SONY製DATデッキ、DTC-ZA5ESの修理依頼をいただきました。
十数年前にSONYサービスで一度修理されたことがあるということですが、ヘッドからモーターまで、主要部品のほとんどを交換されたようです。
電源を入れると、「OPEN」表示となり、内部で「ガッ」という音が聞こえますが、トレイは開かず、一度消えた「OPEN」が再度点灯しますが、やはり開かず、結局「CAUTION」になってしまいます。
カバーを開けて動作状況を目視点検します。すると、モーターが回転し始めるとローディングベルトが撓み、スリップしていました。

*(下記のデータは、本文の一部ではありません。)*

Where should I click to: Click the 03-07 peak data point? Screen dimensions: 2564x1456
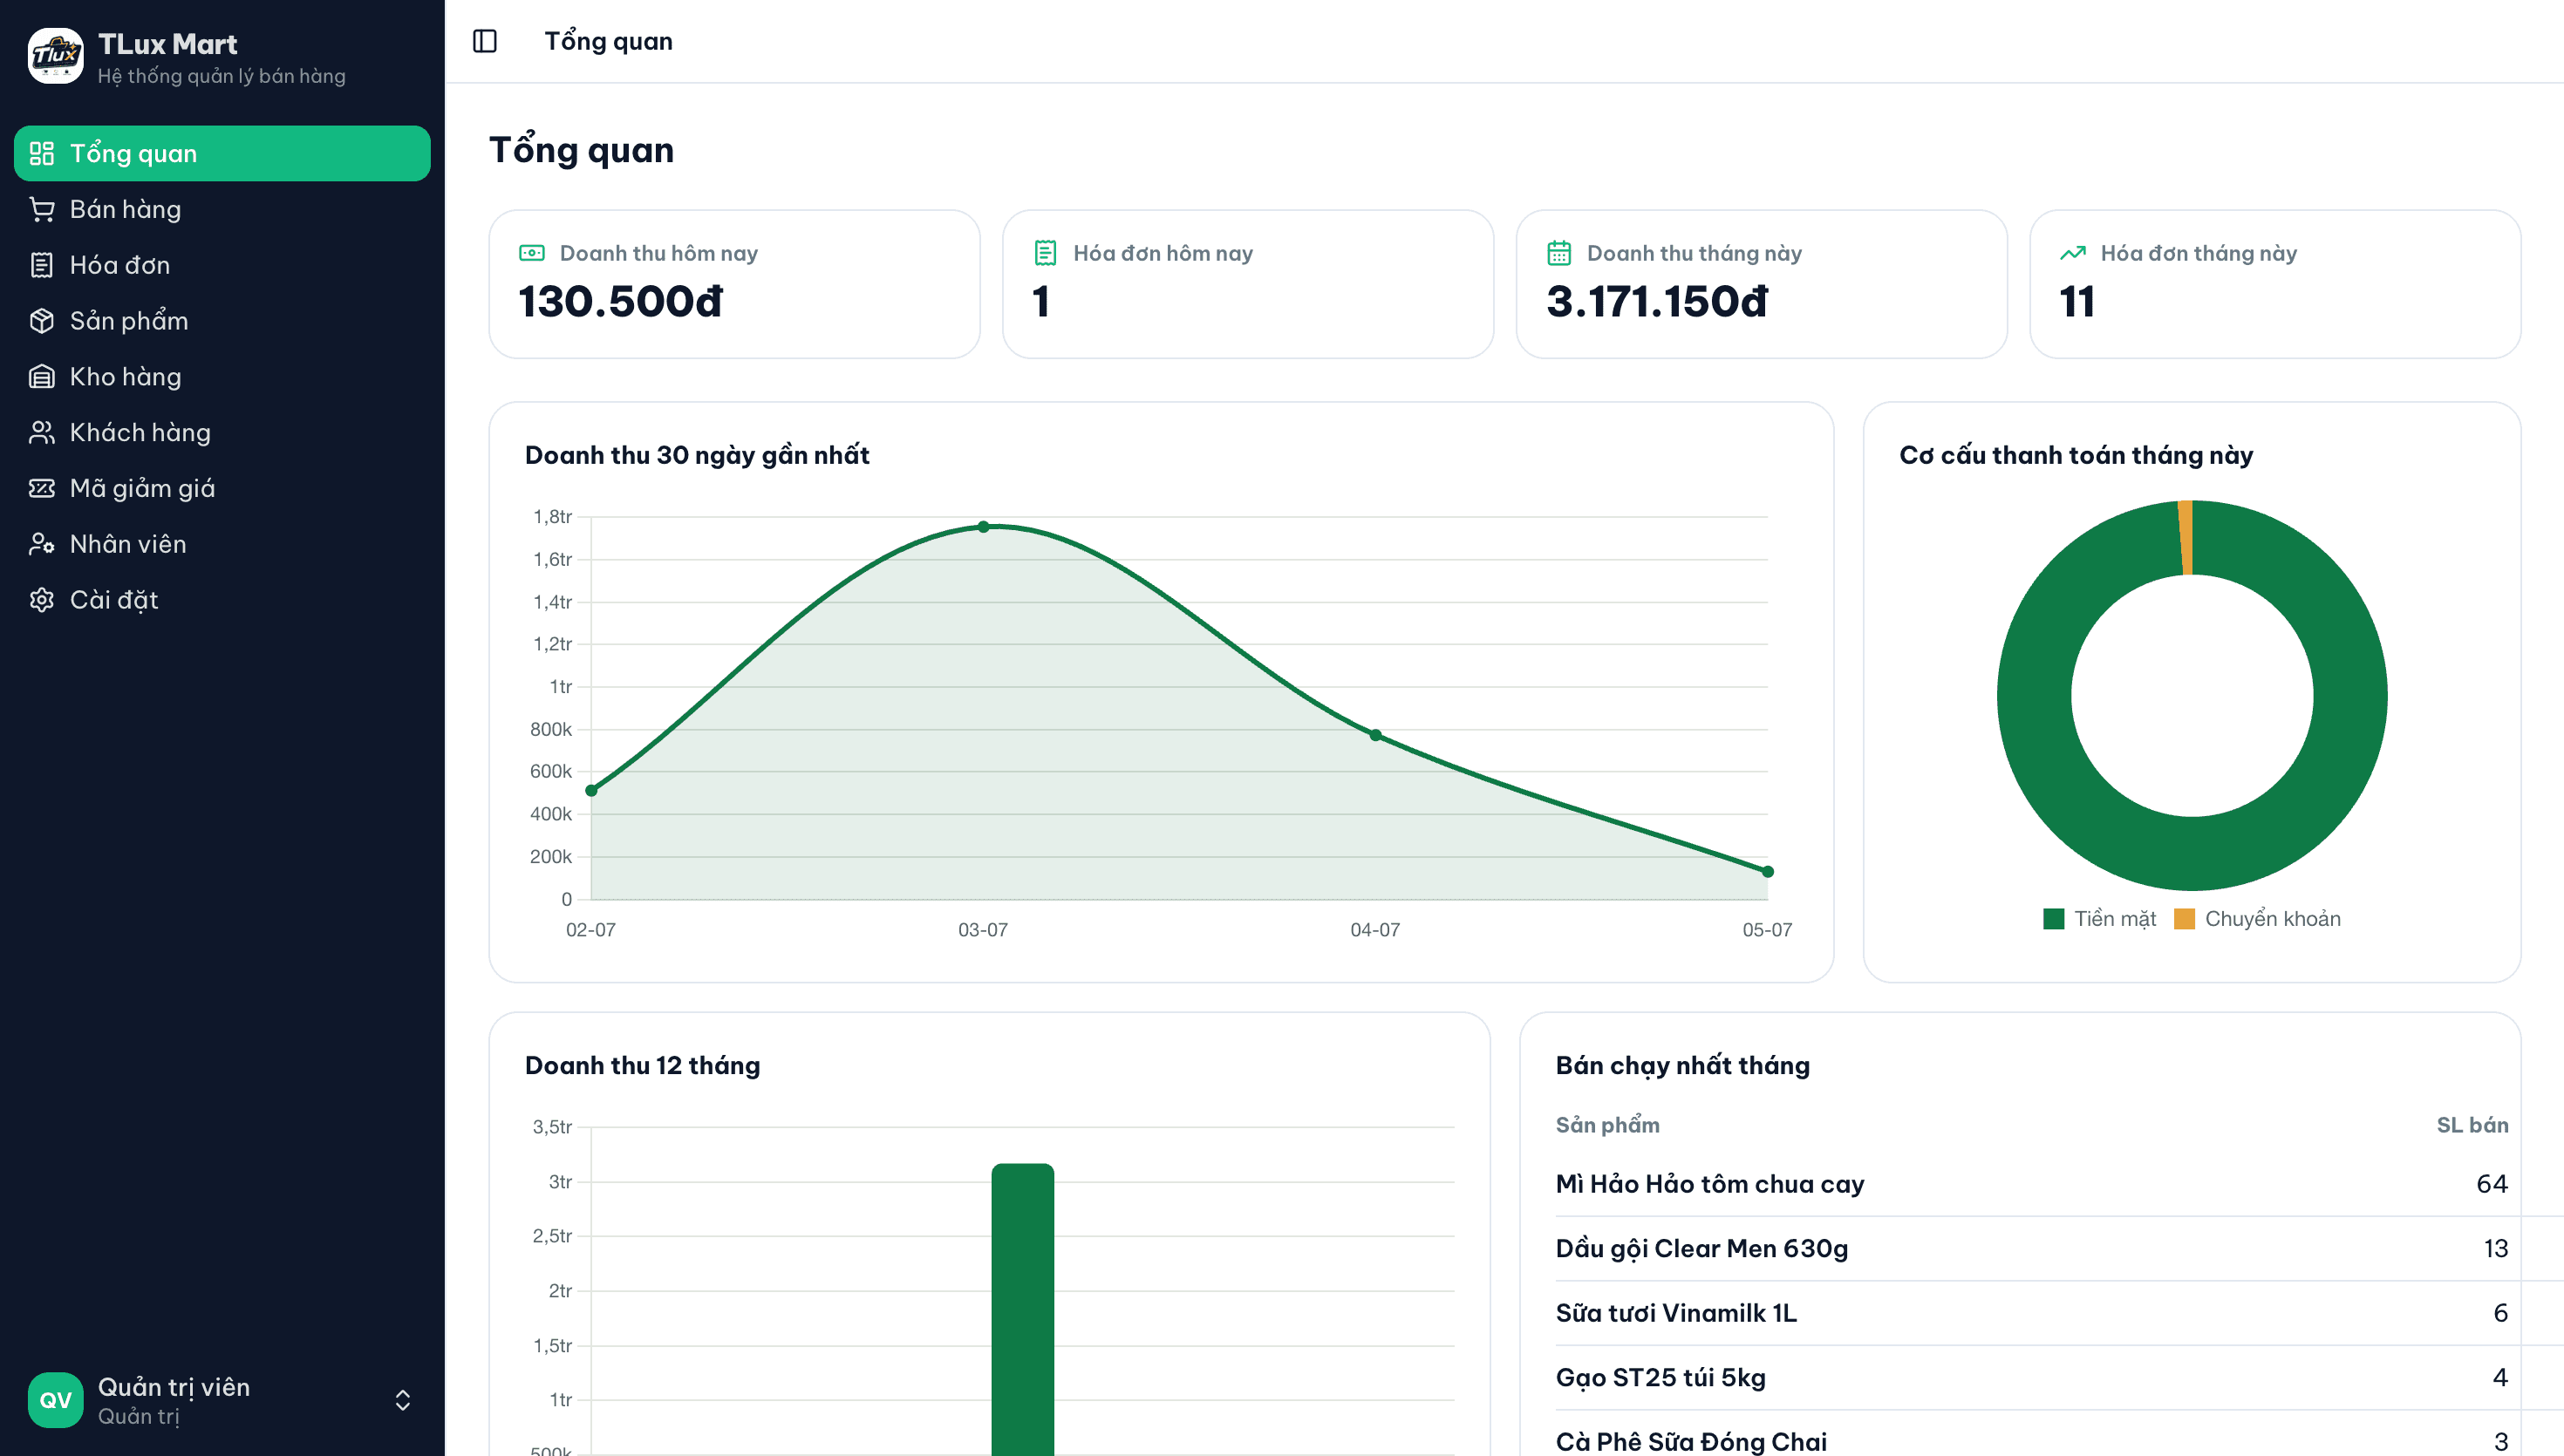(x=983, y=527)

加水分解により弾力が失われています。元々付いているベルトは加水分解しない材質ですが、以前修理された際に交換されたと思われます。
バンコードベルトを取り付けます。
これでトレイが開くようになりましたが、
テープをセットするとローディングが開始されますが、動きが非常に緩慢です。また、音は出ましたが、ノイズしか出力されません。

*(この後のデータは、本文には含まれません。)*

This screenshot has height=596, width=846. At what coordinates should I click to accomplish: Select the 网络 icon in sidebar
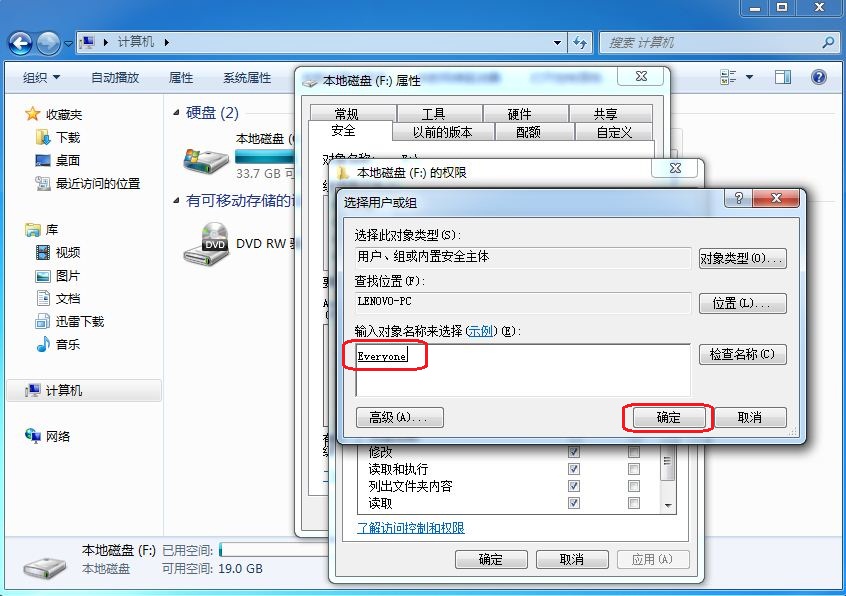click(x=58, y=436)
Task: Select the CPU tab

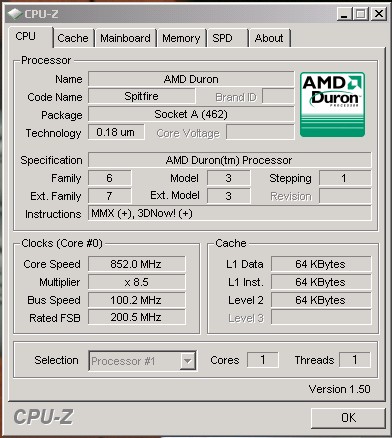Action: coord(30,37)
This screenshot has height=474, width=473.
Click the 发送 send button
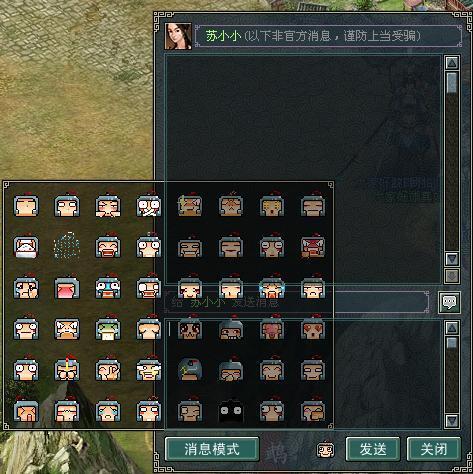click(x=373, y=449)

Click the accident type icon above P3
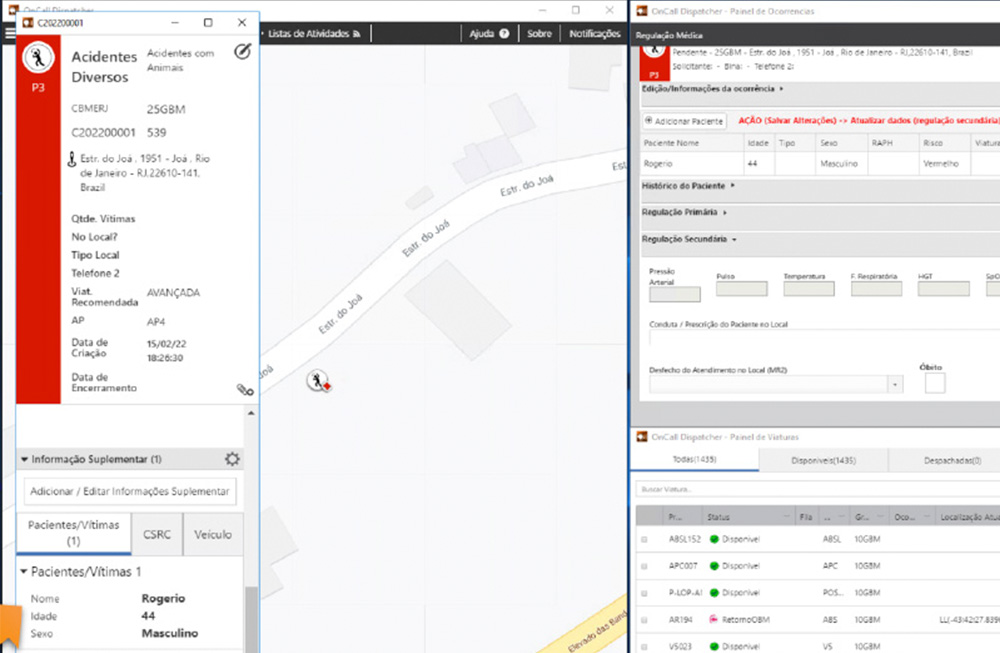38,55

可動式のテープガイドが所定の位置の手前で停止しているのが原因です。メカの固着でしょうか?
メカを降ろしました。内部を覗いてみると、ピンチローラーが無くなっていました。これではまともに再生されるはずがありません。
梱包されていた段ボールの中に転がっていました。樹脂製の留め具が割れて外れてしまったことが原因です。
まずは、動きの重いメカのメンテナンスを行います。裏返して底部の基板を取り外します。
ギヤを指で回すと、かなりの抵抗感があります。
このプーリーのシャフト部に塗られたグリスが固まっていたことが原因と思われます。
モーターやギヤ類を分解します。リングギヤに固着はありませんでしたが、古いグリスは拭き取って再グリスします。
硬化変形しているモードベルトを交換します。
リールユニットです。ブレーキの効きが十分なこと、及びパッドの剥がれが無いことを確認します。
カセットホルダーを取り外します。
ピンチローラーの留め具は、メカに貼り付いていました。ただし、割れていますので再利用できません。
シリコンチューブ(左の透明のもの)で代用します。
取り付けます。
カセットホルダーの可動部にグリスを処置します。動きが悪くなると、トレイが開いたと思ったら勝手に閉まってしまいます。
動作確認を行います。今度はOKです。
入出力別、モード別の録再状況を確認します。
メモリー用の電池が消耗していましたので交換します。
日時を合わせて、修理完了です。